● Work to do:
A - Write out the terms-and-definitions text again, starting at "ISO and IEC" and ending after "the duration.", and swap "microbubbles" for "fine bubbles".
B - Resume the terms-and-definitions text after its last line.

● Supplied text:
——

2 Normative references
There are no normative references in this document.
3 Terms and definitions
For the purposes of this document, the following terms and definitions apply.
ISO and IEC maintain terminological databases for use in standardization at the following addresses:
— ISO Online browsing platform: available at https:// www .iso .org/ obp
— IEC Electropedia: available at http:// www .electropedia .org/
3.1
measurement time
period for a sequence of measuring process, whereas the size index and/or the number concentration
index of the microbubbles can be assumed stable all through the period and reproducible over the
periods with similar measurement condition
Note 1 to entry: Measurement time is described by the starting time and the ending time, or by either of them and
the duration.

——

● Information provided:
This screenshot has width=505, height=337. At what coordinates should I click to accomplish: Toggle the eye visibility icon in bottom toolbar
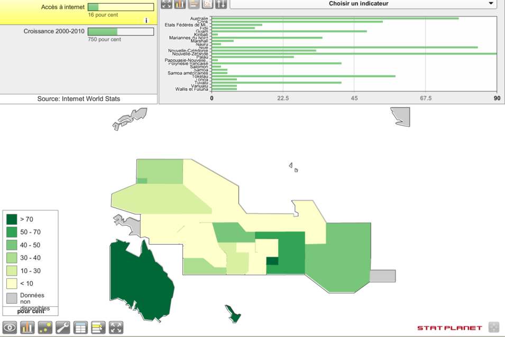tap(10, 327)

——

● Responses to the tasks:
A -
ISO and IEC maintain terminological databases for use in standardization at the following addresses:
— ISO Online browsing platform: available at https:// www .iso .org/ obp
— IEC Electropedia: available at http:// www .electropedia .org/
3.1
measurement time
period for a sequence of measuring process, whereas the size index and/or the number concentration
index of the fine bubbles can be assumed stable all through the period and reproducible over the
periods with similar measurement condition
Note 1 to entry: Measurement time is described by the starting time and the ending time, or by either of them and
the duration.

B -
3.2
water diluent
homogeneous water which is used for dilution without causing any deleterious effects and whose
number concentration of ultrafine bubbles is known
Note 1 to entry: Water diluent is used to decrease the number concentration of ultrafine bubbles in a dispersion
without changing their total number, state of aggregation with particles, size or surface chemistry.
Note 2 to entry: Water diluent is called blank water when its number concentration of ultrafine bubbles is known
to be zero and when it is used for the evaluation of ultrafine bubbles.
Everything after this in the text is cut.